[Dataset entries]
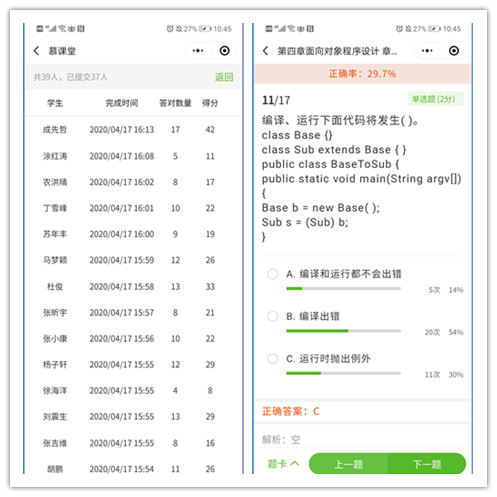This screenshot has height=497, width=497.
Task: Go back from the chapter quiz screen
Action: [x=265, y=51]
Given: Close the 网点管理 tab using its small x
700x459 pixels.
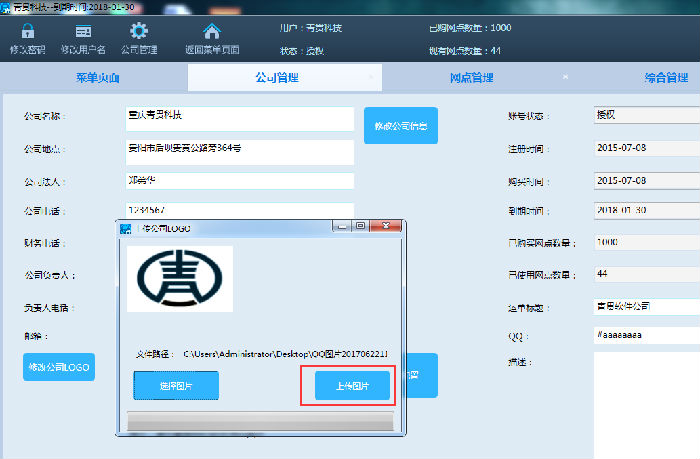Looking at the screenshot, I should click(564, 77).
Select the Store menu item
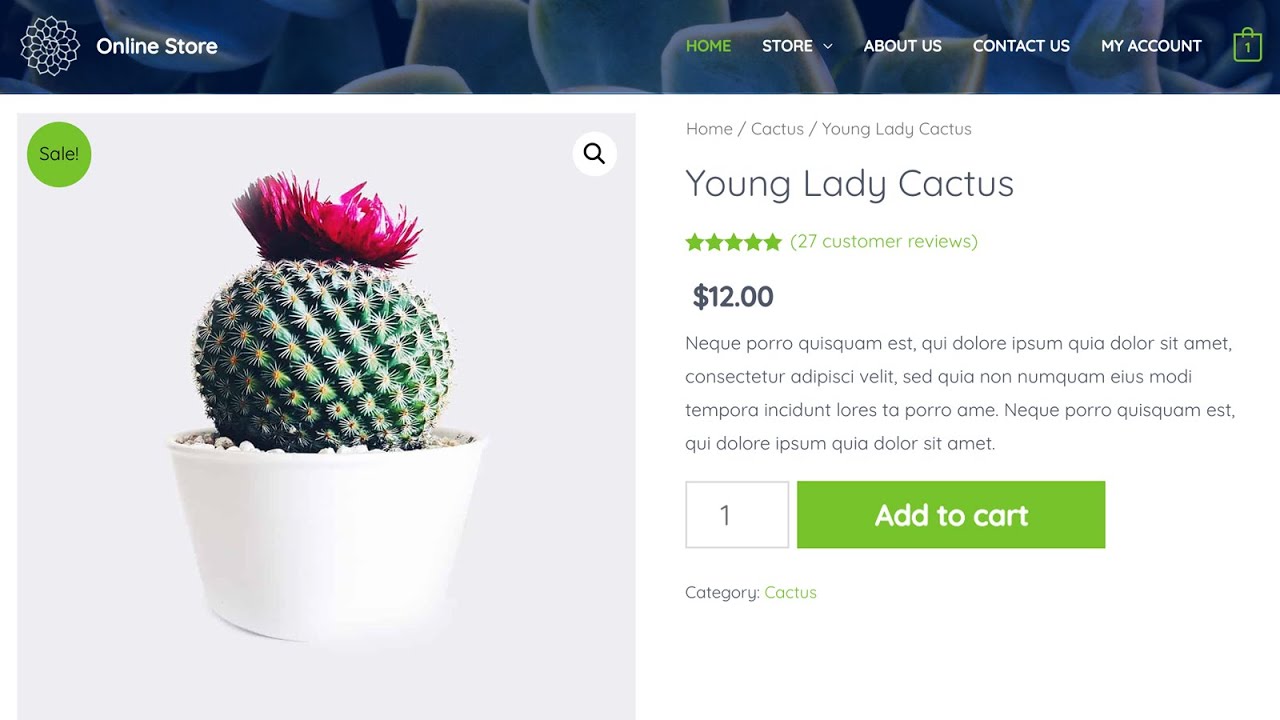1280x720 pixels. (x=787, y=46)
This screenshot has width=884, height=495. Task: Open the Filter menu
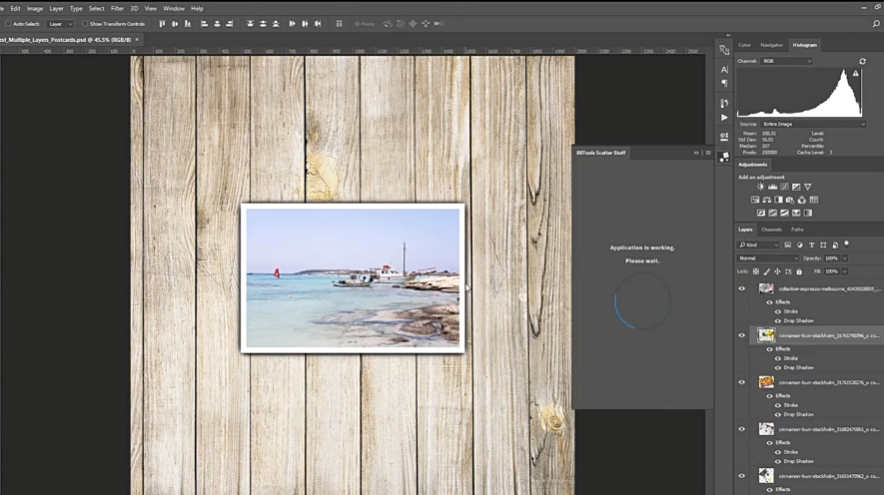click(117, 8)
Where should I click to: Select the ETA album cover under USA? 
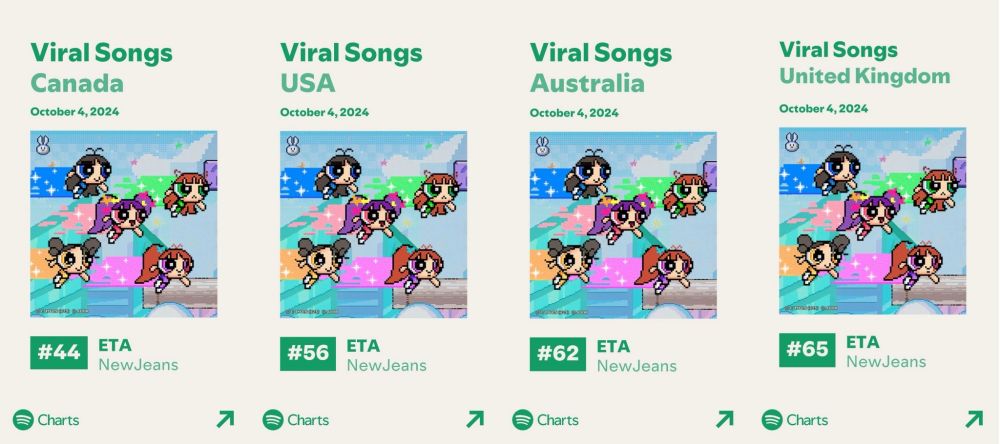pos(374,224)
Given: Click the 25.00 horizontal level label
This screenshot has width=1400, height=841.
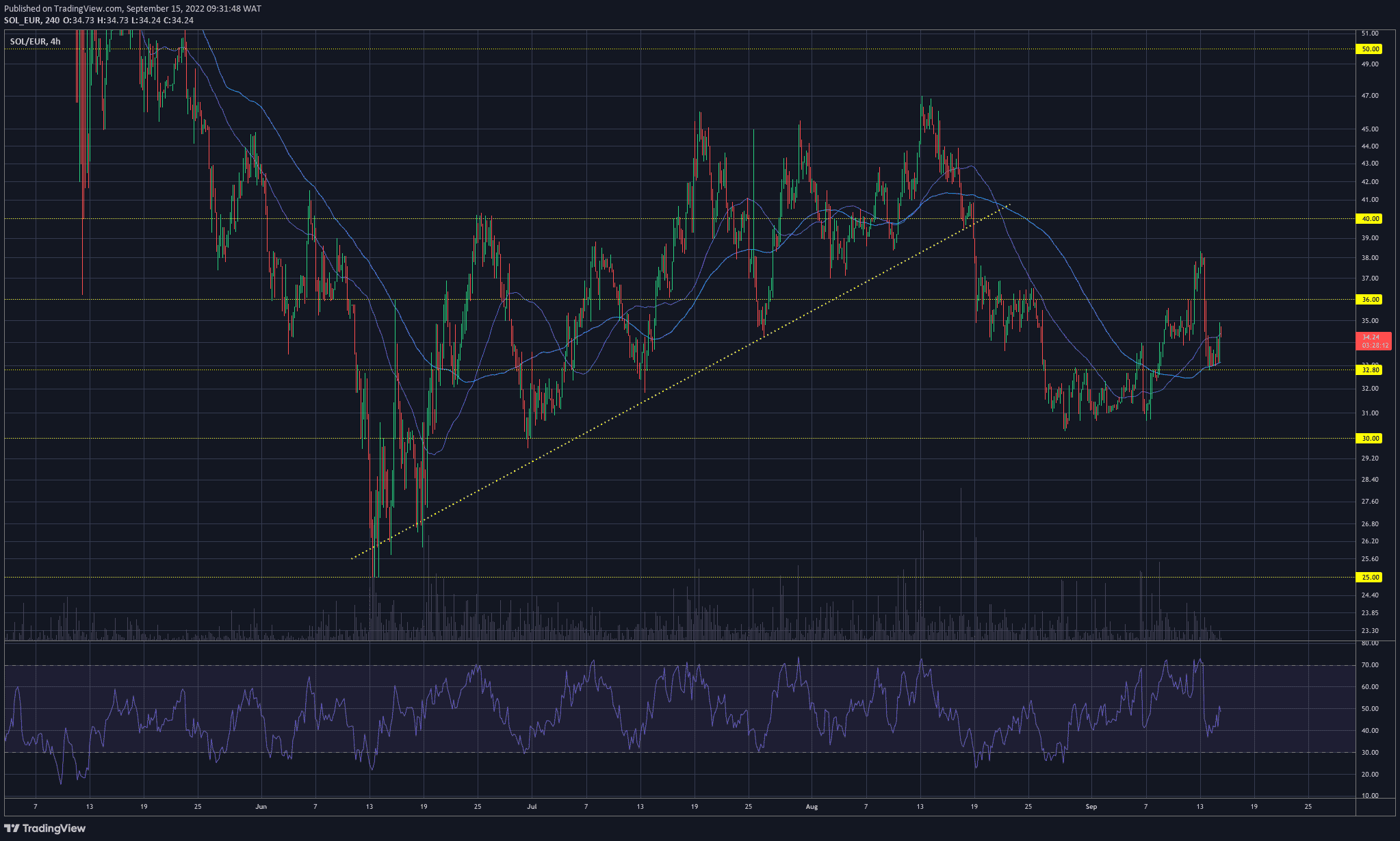Looking at the screenshot, I should pyautogui.click(x=1370, y=578).
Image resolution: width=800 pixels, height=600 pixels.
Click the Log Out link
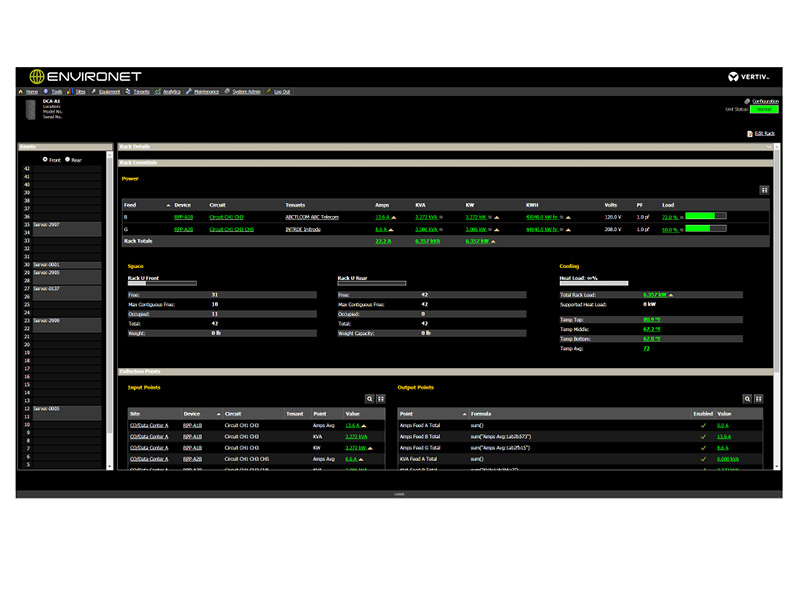(281, 92)
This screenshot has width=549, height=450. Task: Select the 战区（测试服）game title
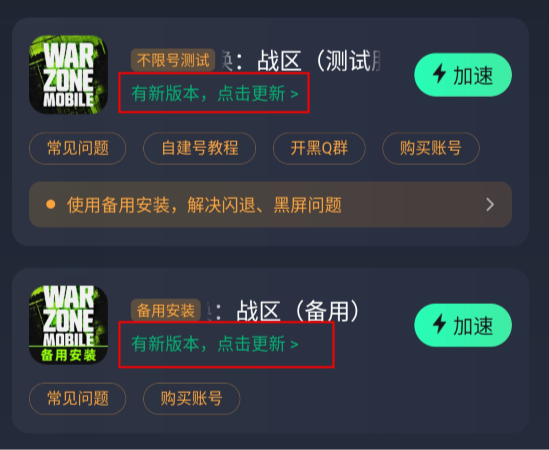click(301, 61)
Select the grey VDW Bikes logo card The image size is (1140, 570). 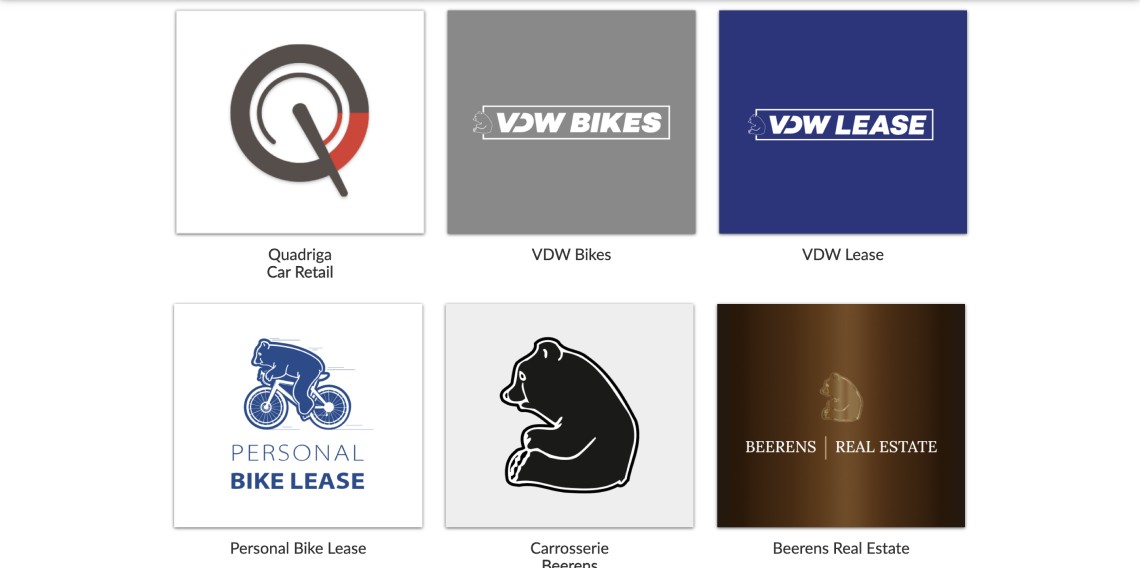pyautogui.click(x=571, y=121)
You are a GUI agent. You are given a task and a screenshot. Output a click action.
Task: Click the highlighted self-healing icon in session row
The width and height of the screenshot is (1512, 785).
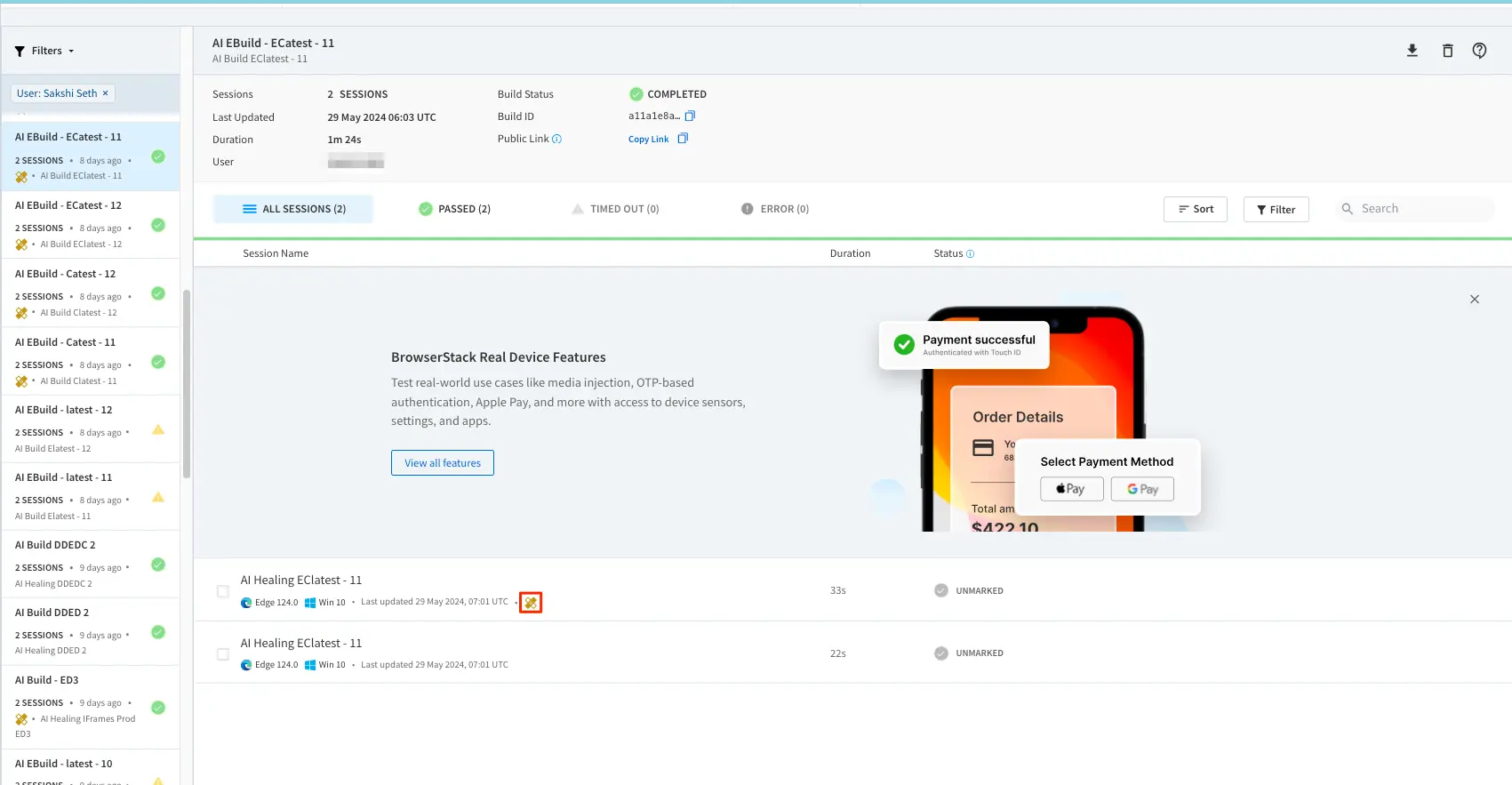pos(531,603)
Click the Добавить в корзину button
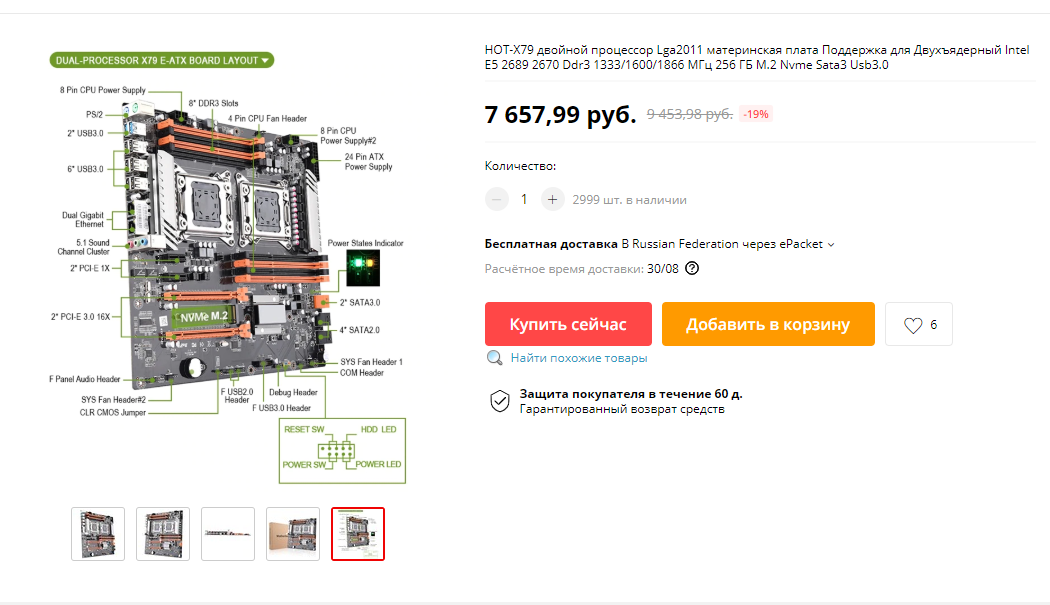 768,324
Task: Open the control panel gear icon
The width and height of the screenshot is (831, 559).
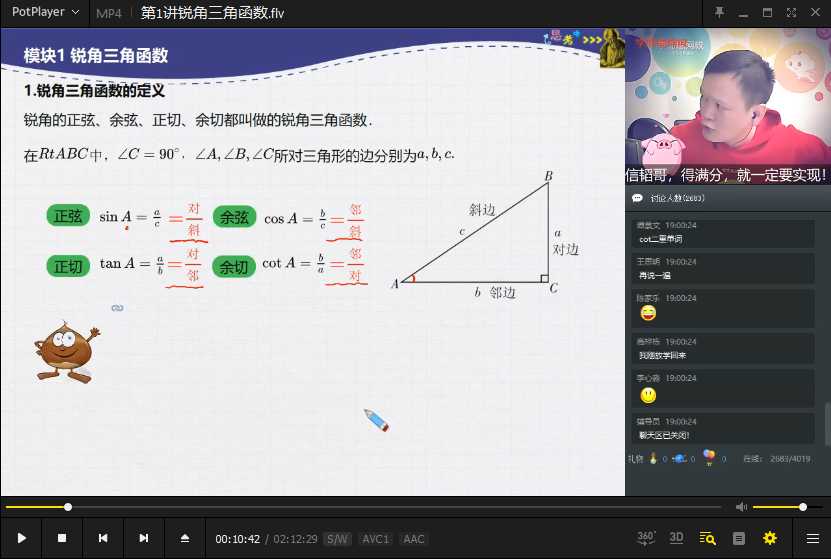Action: tap(770, 538)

_What the task requires_. Output exactly the lines from the line with "The width and height of the screenshot is (831, 559)." to the last line of the records, including both, and leave every picture out.

_Finished task_.
The width and height of the screenshot is (831, 559).
Action: tap(770, 538)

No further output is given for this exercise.